- What you need to do -
1. In the text on choosing a control design approach, rewrite the paragraph beginning "The real-time PID autotuning tools" as a short list that keeps its main facts.
2. According to the text on choosing a control design approach, what can real-time PID autotuning tune a PID controller to achieve?
3. Decide whether each statement agrees with the text on choosing a control design approach. Answer yes or no, and quote the deciding words.
(a) Real-time PID autotuning needs a parametric plant model.
(b) Transfer Fcn blocks are among the Simulink blocks that can be tuned.
(c) The deployable PID autotuning tools can tune a controller in real time against a physical plant.

- Text to read -
┌──

Choose a Control Design Approach
Simulink® Control Design™ lets you design and tune many types of control systems in Simulink. There are also deployable PID autotuning tools that let you tune your controller in real time against a physical plant.
Design in Simulink
Simulink Control Design provides several approaches to tuning Simulink blocks, such as Transfer Fcn and PID Controller blocks. Use the following table to determine which approach best supports what you want to do.
| Model-Based PID Tuning | Classical Control Design | Multiloop, Multiobjective Tuning | |
|---|---|---|---|
| Supported Blocks |
| Linear Blocks (see What Blocks Are Tunable?) | Any blocks; only some blocks are automatically parameterized (See How Tuned Simulink Blocks Are Parameterized) |
| Architecture | 1-DOF and 2-DOF PID loops | Control systems that contain one or more SISO compensators | Any structure, including any number of SISO or MIMO feedback loops |
| Control Design Approach | Automatically tune PID gains to balance performance and robustness |
| Automatically tune controller parameters to meet design requirements you specify, such as setpoint tracking, stability margins, disturbance rejection, and loop shaping (see Tuning Goals) |
| Analysis of Control System Performance | Time and frequency responses for reference tracking and disturbance rejection | Any combination of system responses | Any combination of system responses |
| Interface |
| Graphical tuning using Control System Designer |
|
Real-Time PID Autotuning
The real-time PID autotuning tools in Simulink Control Design let you deploy an automatic tuning algorithm as a stand-alone application for PID tuning against a physical plant. Real-time PID autotuning lets you tune a PID controller to achieve a specified bandwidth and phase margin without a parametric plant model or an initial controller design.

└──

[Collected data entries]

┌──

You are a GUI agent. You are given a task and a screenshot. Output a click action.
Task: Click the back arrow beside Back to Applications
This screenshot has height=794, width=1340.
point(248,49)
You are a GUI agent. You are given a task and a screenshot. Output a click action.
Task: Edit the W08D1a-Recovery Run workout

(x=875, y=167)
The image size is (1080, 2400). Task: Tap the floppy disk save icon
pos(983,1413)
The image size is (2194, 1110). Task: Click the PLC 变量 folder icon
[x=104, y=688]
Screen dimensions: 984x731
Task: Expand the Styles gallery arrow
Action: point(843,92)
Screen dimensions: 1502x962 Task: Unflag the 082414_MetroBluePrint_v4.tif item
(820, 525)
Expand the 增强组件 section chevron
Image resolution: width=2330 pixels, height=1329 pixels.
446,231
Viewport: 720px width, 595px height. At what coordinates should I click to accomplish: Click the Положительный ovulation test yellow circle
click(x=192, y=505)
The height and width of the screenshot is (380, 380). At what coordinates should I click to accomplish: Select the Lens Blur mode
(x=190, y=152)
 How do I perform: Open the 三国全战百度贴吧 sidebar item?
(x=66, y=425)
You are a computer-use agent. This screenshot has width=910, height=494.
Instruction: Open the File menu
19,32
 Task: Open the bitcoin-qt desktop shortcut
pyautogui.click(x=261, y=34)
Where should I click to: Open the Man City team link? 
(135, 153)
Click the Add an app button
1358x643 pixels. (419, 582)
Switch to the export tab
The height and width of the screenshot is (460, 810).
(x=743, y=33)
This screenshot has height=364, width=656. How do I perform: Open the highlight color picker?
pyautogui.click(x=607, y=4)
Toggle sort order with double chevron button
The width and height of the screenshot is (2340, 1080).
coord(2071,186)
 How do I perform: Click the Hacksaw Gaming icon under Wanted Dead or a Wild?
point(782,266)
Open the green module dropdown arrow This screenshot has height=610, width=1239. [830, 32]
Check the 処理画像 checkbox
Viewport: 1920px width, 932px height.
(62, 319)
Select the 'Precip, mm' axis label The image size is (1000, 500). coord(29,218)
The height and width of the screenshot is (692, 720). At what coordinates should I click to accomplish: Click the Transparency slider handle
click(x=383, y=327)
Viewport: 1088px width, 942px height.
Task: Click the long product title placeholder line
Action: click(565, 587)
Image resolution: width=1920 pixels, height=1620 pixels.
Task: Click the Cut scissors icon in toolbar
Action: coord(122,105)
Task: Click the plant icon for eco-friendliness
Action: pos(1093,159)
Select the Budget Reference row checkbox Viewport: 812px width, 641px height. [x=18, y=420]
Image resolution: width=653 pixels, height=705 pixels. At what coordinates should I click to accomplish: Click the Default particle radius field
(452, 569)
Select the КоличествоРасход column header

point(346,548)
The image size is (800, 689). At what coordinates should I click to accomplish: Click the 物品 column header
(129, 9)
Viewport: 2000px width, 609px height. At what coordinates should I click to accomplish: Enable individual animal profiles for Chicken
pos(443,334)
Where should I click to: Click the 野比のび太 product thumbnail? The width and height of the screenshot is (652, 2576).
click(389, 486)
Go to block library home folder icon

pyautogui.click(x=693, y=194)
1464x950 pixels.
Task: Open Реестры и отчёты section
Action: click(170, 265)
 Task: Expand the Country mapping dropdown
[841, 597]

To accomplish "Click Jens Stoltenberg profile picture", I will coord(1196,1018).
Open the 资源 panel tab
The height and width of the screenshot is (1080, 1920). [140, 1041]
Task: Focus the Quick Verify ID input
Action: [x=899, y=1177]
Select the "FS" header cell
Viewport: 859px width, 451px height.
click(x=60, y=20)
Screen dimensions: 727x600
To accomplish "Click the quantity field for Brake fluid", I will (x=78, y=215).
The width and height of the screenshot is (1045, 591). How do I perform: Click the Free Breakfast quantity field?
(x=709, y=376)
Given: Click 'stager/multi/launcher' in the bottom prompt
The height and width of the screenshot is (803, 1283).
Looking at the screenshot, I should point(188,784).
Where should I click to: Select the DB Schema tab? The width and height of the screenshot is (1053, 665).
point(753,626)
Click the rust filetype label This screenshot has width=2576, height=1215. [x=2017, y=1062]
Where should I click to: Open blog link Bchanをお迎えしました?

└──

- Answers to each task -
1.
- Simulink Control Design includes real-time PID autotuning tools.
- They let you deploy an automatic tuning algorithm as a stand-alone application.
- This application tunes PIDs against a physical plant.
- The tools can tune a PID controller to achieve a specified bandwidth and phase margin.
- They need no parametric plant model and no initial controller design.

2. A specified bandwidth and phase margin.

3.
(a) No: "without a parametric plant model or an initial controller design"
(b) Yes: "tuning Simulink blocks, such as Transfer Fcn and PID Controller blocks"
(c) Yes: "let you tune your controller in real time against a physical plant"